### EXERCISE
Everything in the listing must be transcribed exactly, from the first line to the last.

### MATERIALS PROVIDED
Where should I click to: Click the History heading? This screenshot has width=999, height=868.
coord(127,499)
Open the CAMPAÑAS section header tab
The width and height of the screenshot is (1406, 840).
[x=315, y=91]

### ANSWER AREA
Where should I click to: Click the History heading? This screenshot has width=999, height=868.
coord(127,499)
Open the CAMPAÑAS section header tab
The width and height of the screenshot is (1406, 840).
[x=315, y=91]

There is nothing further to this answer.